Pickles! Just reading the word makes my mouth water. Every year I entertain the idea of canning and pickling, but I’ve yet to jump in and do it. When living in Oklahoma, I was introduced to the wonder that is pickled okra, a delicious snack during the summer months, and would have to stop myself from eating the entire jar when offered a homemade batch. Could my fridge brim with homemade okra of my own?
Over the weekend I attended Bust Magazine’s Craftacular and was able to sample several of the amazing pickles made by Brooklyn Brine Co., a Brooklyn pickling company that makes “Damn Fine Pickles!” from NY state produce including Chipotle Carrots, Curried Squash and Fennel Beets. Understandably, their small batch pickles are pricey so I’ve yet to buy a jar, but they have indeed inspired me to give it a whirl myself.
When talking to the Brooklyn Brine Co.’s vendor about how easy I understood pickling to be, the advice was fairly encouraging and went something like this, “Yeah, just throw it in a jar, mix in some salt and vinegar, and put it in the fridge.” In the spirit of all the DIYers at the Craftacular, I was anxious to get home and get pickling.

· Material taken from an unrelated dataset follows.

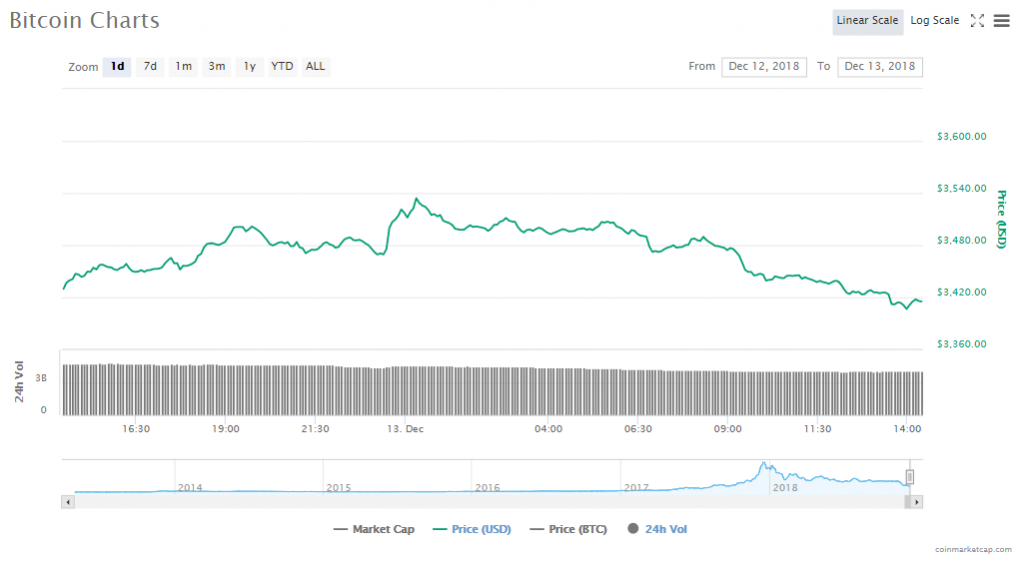Select the 7d zoom range
Screen dimensions: 1024x568
[x=150, y=67]
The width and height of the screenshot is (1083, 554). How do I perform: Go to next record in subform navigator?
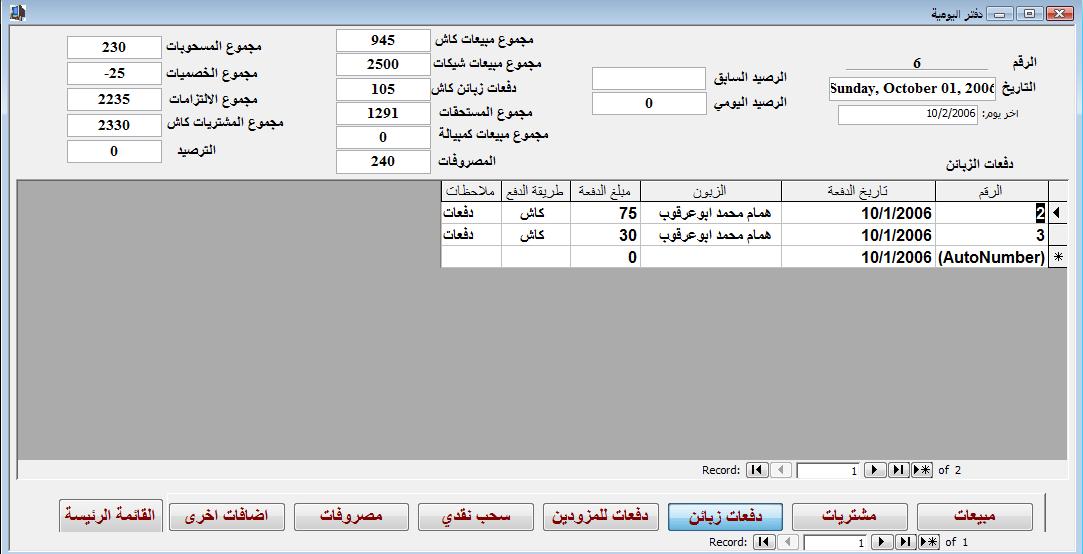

Ginormous disclaimer here: I’ve yet to pickle. But, I did find a How-To blog post “The Guaranteed Easiest Way to Make Your Own Pickles” and it makes it seem rather simple. I also found a video on Hulu that offers the more traditional, somewhat more intensive method that involves sealing the jar. From what I can tell however, it seems pickling without the sealing process would be sufficient for most people just looking to pickle and eat pickles pronto.
Produce I’m tempted to pickle includes but is not limited to the following: okra, cucumbers, various peppers, carrots, garlic and asparagus. Also highly excited to use the leftover brine to create the McClure’s Bloody Mary Mixer recipe.
Any words of advice from readers who have pickled before I begin my pickling adventure?